De fait, ces deux-là ont beau être guitaristes et mexicains, ce ne sont pas des mariachis. Ils se sont même rencontrés en formant un groupe de trash, Tierra Acida. Rodrigo à la batterie, Gabriella à la guitare. Le soir du moins, car dans la journée ils jouent de la bossa dans les bars et les hôtels. N'y tenant plus, ils émigrent à Dublin en 1999. Jouent dans la rue, jouent dans les mariages, jouent dans les galeries. Se font un nom.

Dix ans plus tard, Gabriela et Rodrigo ont tout appris de l'attitude du groupe de rock. Cet après-midi par exemple, ils ont décidé de ne pas «faire les balances», c'est-à-dire venir tester l'acoustique de l'amphithéâtre et régler au plus juste leur jeu, les baffles, les retours qu'ils entendent obtenir. Puis, passant par là pendant leur promenade en ville, décident quand même de les faire.


Le public non plus n'est pas celui que le théâtre antique accueille depuis quatorze ans, celui des musiques du monde, celui qui s'intalle souvent sagement sur les gradins, puis, la nuit tombant, descend petit à petit des pour venir s'asseoir dans la fosse pour créer une intimité avec l'artiste.


Ici, d'emblée, les fans sont debouts, accoudés à la scène, la fosse pleine de spectateurs debouts, qui se crient au creux de l'oreille devant les baffles poussées à fond.


Deux guitares, pourtant. Sèches. Gabriela tient le rythme, tambourine sur sa caisse, donne des coups de moulinets.
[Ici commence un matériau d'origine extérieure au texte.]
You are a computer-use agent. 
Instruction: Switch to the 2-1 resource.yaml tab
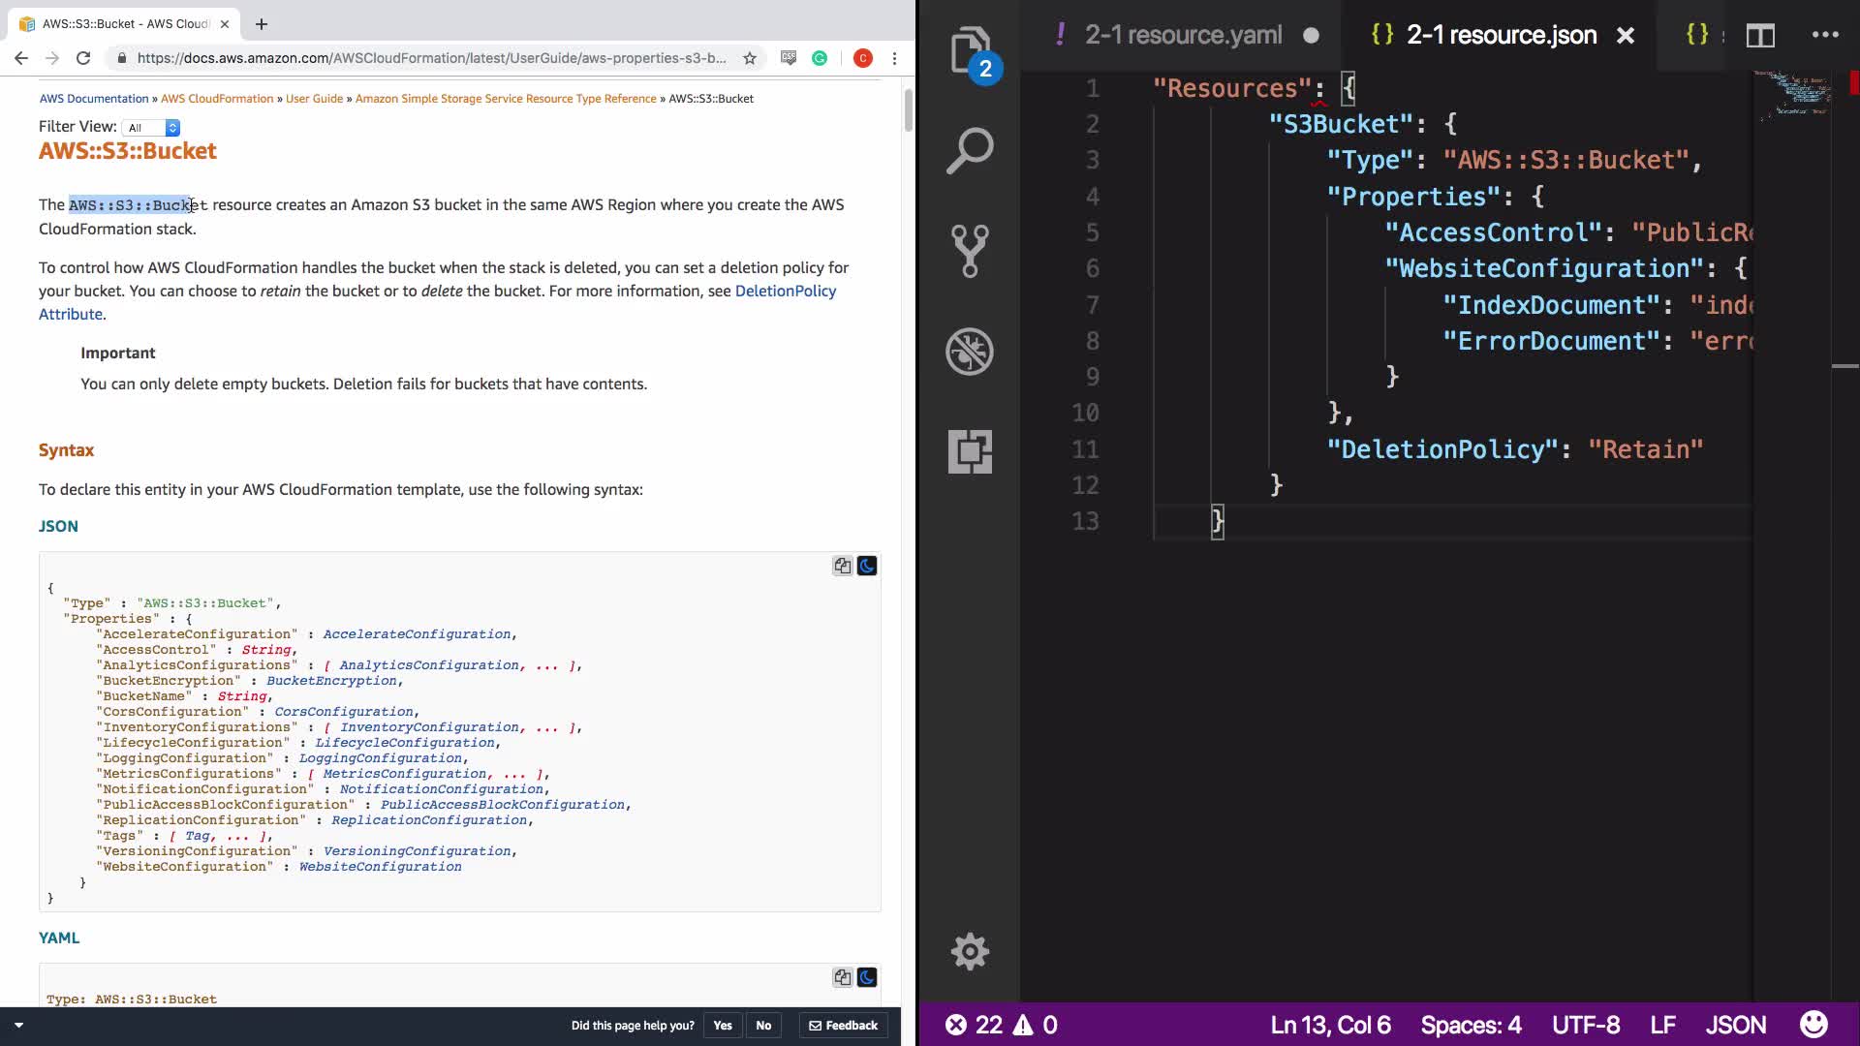pos(1183,35)
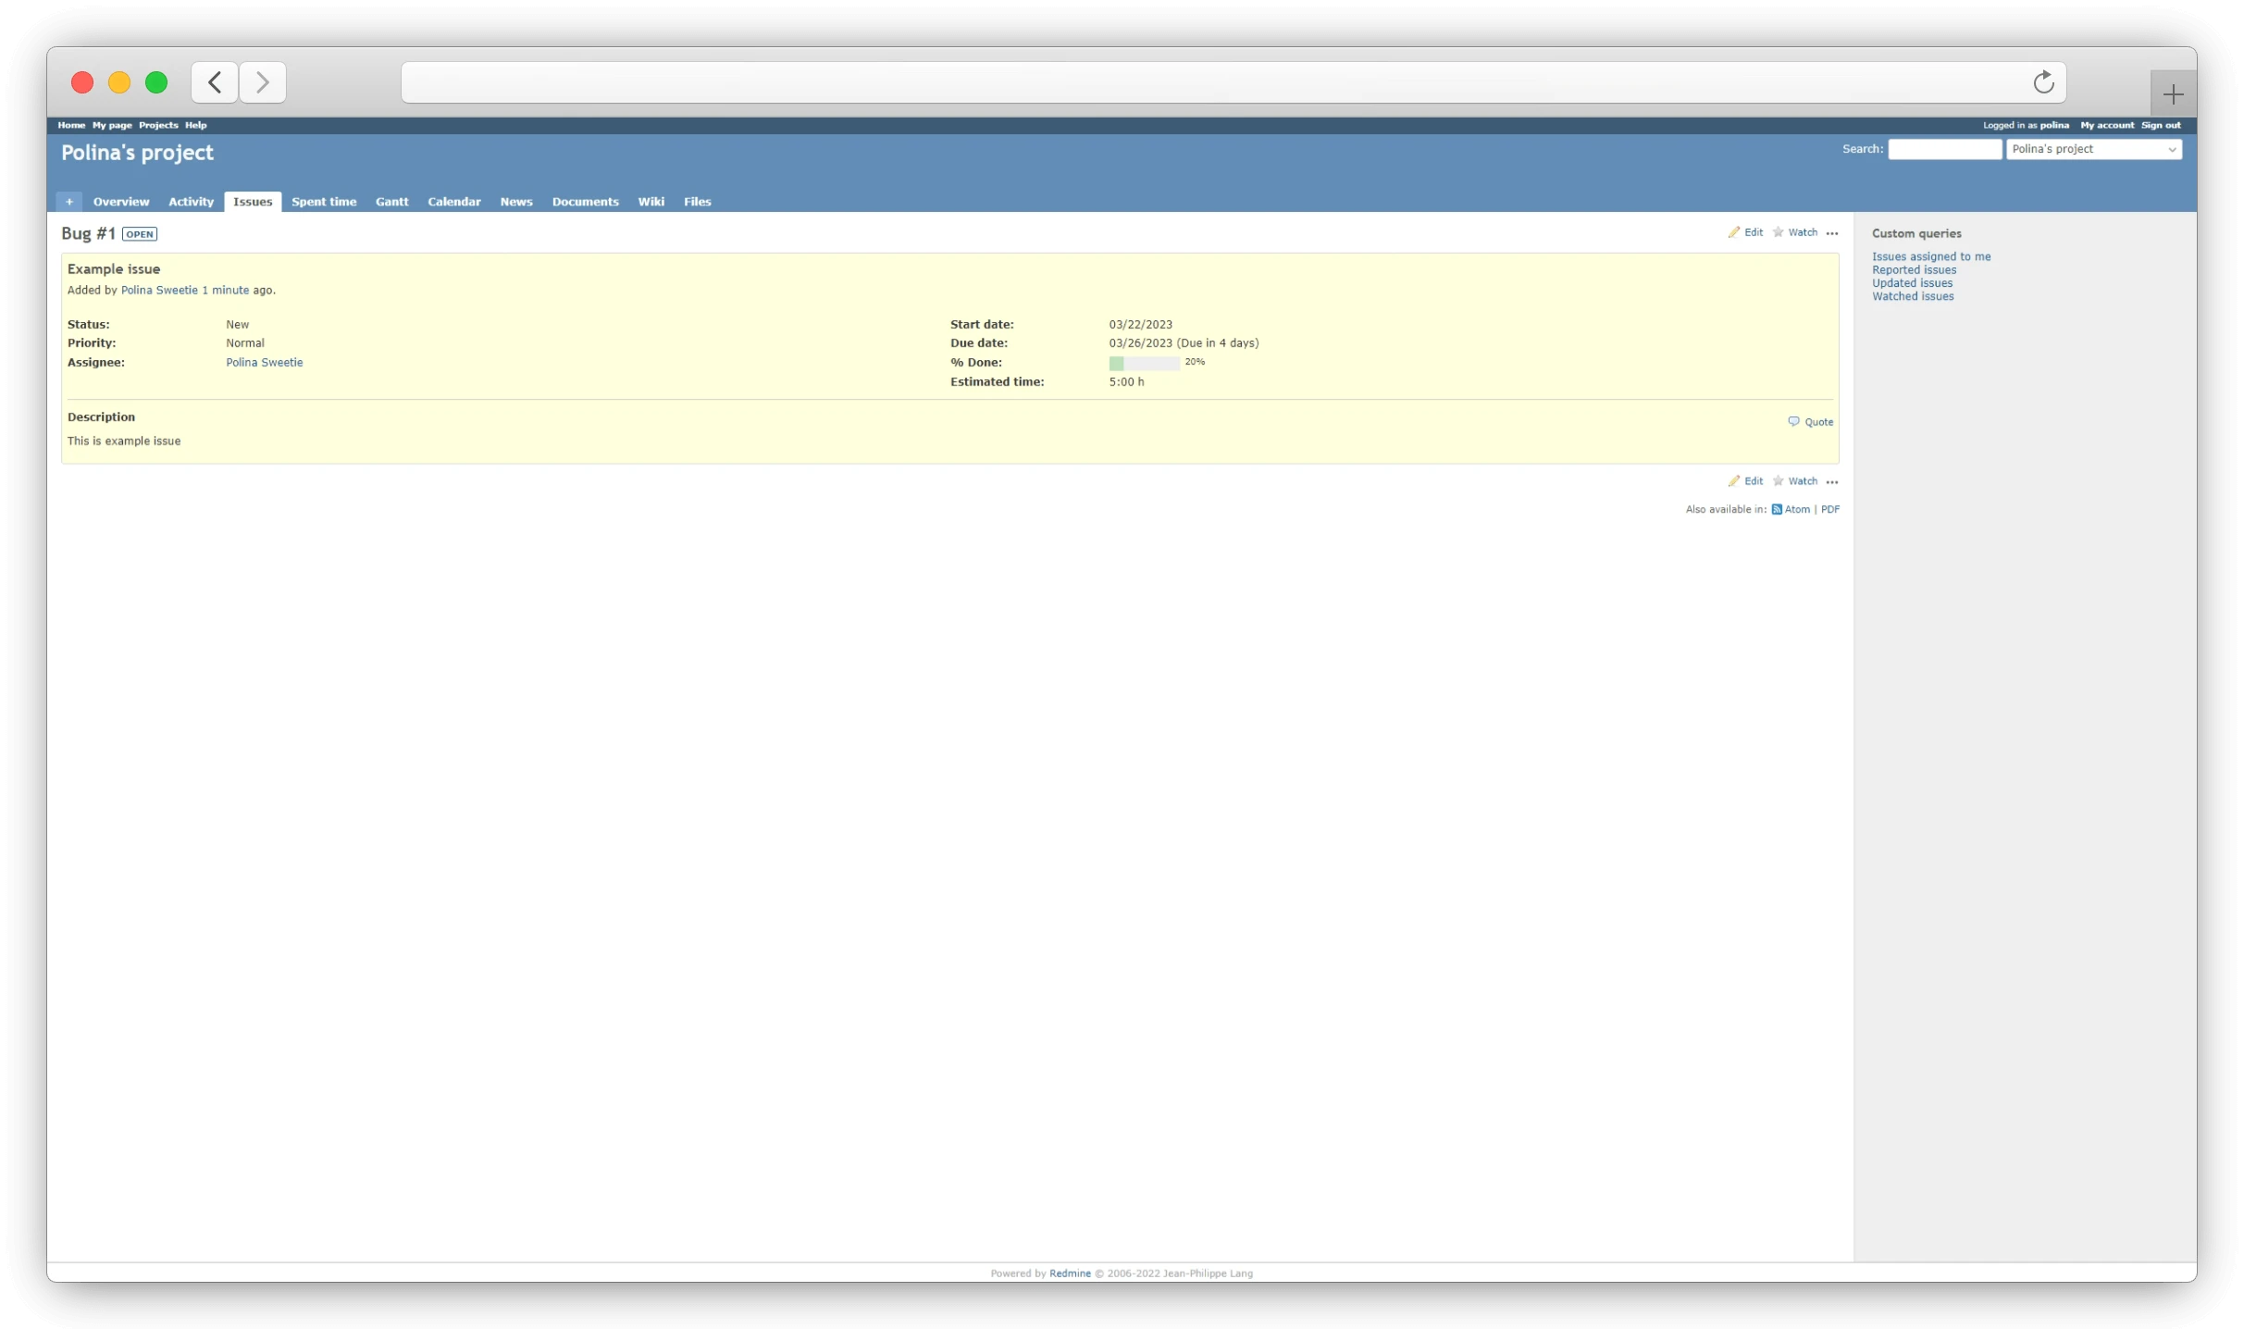
Task: Click the Quote speech bubble icon
Action: (1793, 421)
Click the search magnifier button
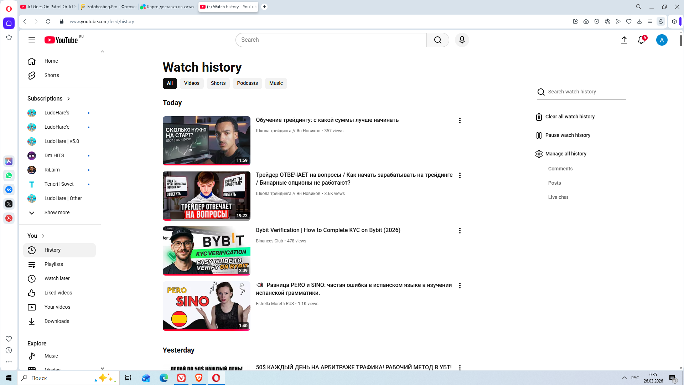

Passe du registre gypsy au binaire le plus carré - géométrie délicate - sans prévenir. Rodrigo assure la mélodie, puis s'emporte dans des solos vertigineux, cite un peu tout le monde, un peu Black Sabbath, un peu de Joe Satriani, un peu de Paco de Lucia. Ils jouent, sans laisser le temps de reprendre son souffle, sans pause, enchaînant exercices de virtuosité sur exercices de virtuosité. Jusqu'à en devenir hypnotiques.


On pourra regretter que Rodrigo et Gabriela aient si peu joué avec un public pourtant bien chauffé par le n'goni de Bassekou Kouyaté en première partie. Jamais cette complicité avec le public qui s'établit parfois au théâtre antique; les spectateurs bougent en houle qui vient s'écraser sur l'estrade. Un peu sec. Ebouriffant, quand même.